YOUR ASSIGNMENT » Set down word for word each line from the one containing "1235x695 pixels. At" through the end of the records, both included. Do not copy any pictures.

[Stored records]
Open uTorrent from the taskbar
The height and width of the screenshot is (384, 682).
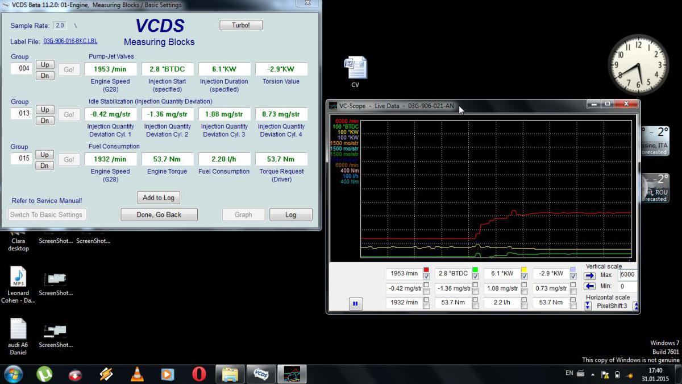(x=44, y=374)

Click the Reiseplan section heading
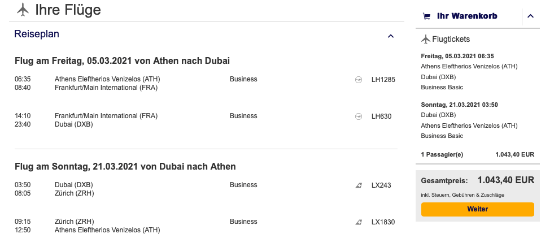coord(37,34)
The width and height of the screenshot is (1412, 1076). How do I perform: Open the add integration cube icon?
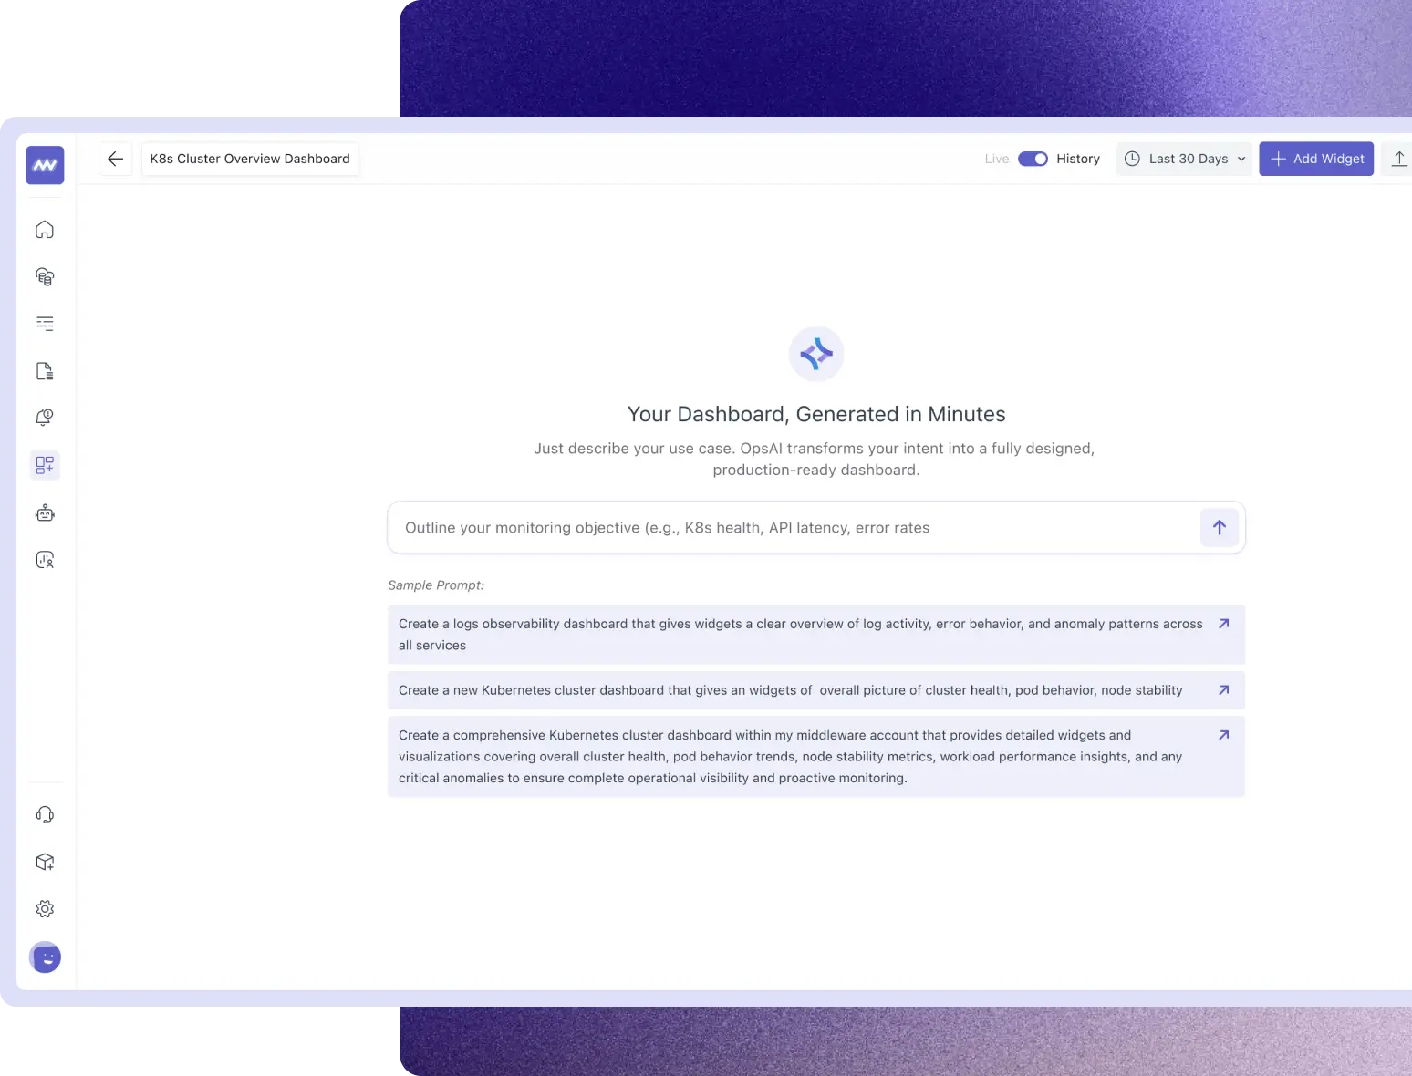click(x=44, y=861)
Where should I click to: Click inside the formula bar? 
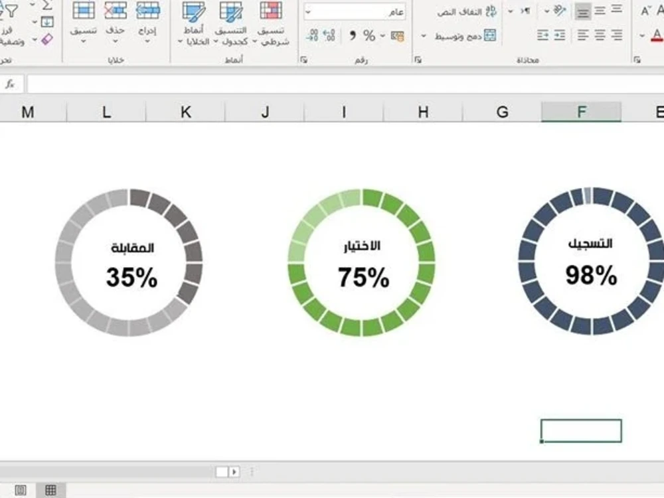332,85
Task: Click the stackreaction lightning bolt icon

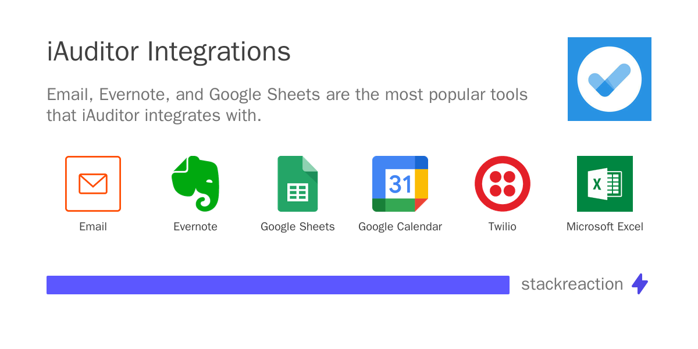Action: pos(640,284)
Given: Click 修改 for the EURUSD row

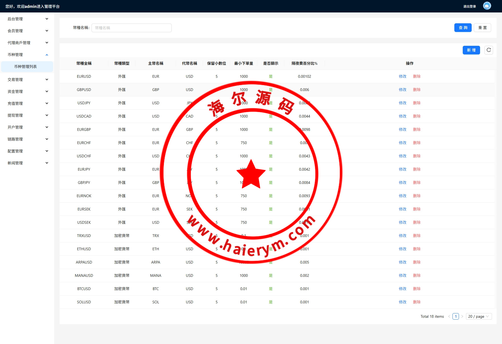Looking at the screenshot, I should 402,76.
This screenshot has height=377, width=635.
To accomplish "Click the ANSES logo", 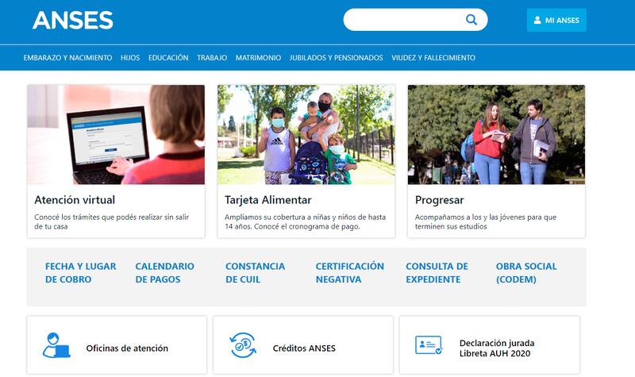I will coord(73,20).
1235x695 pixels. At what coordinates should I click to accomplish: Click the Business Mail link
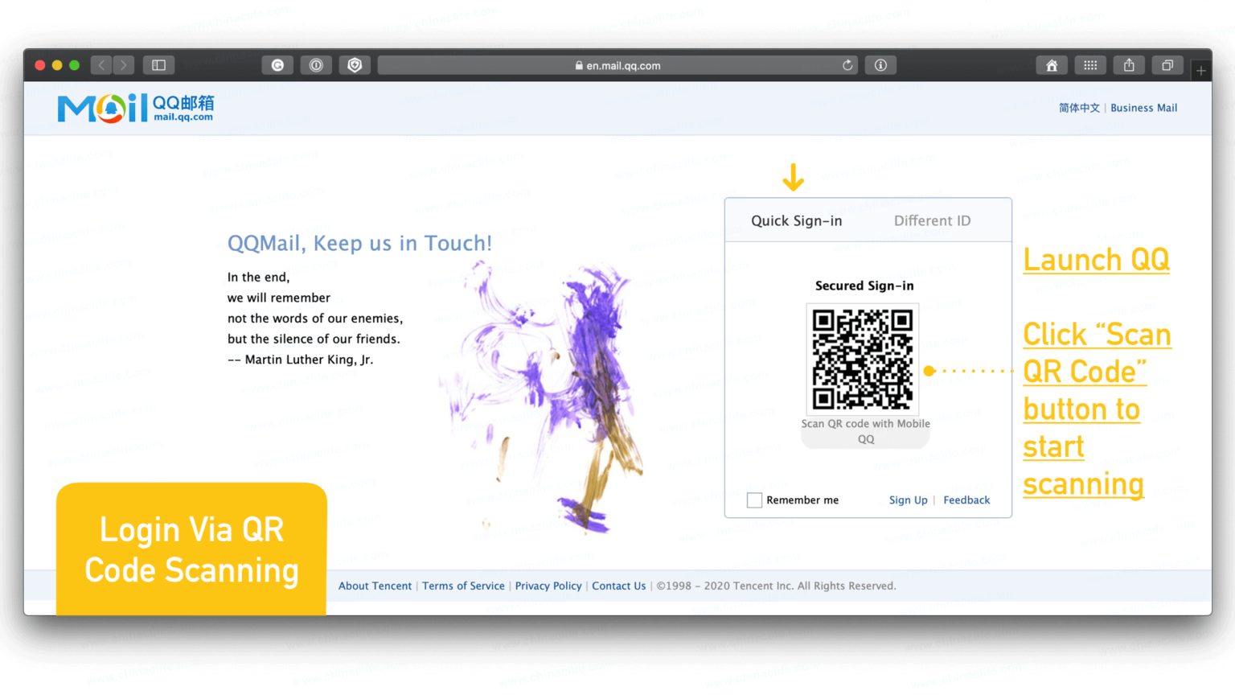(1143, 107)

ANSWER »
1235x695 pixels. At what coordinates should I click to accomplish: Click the Business Mail link
(1143, 107)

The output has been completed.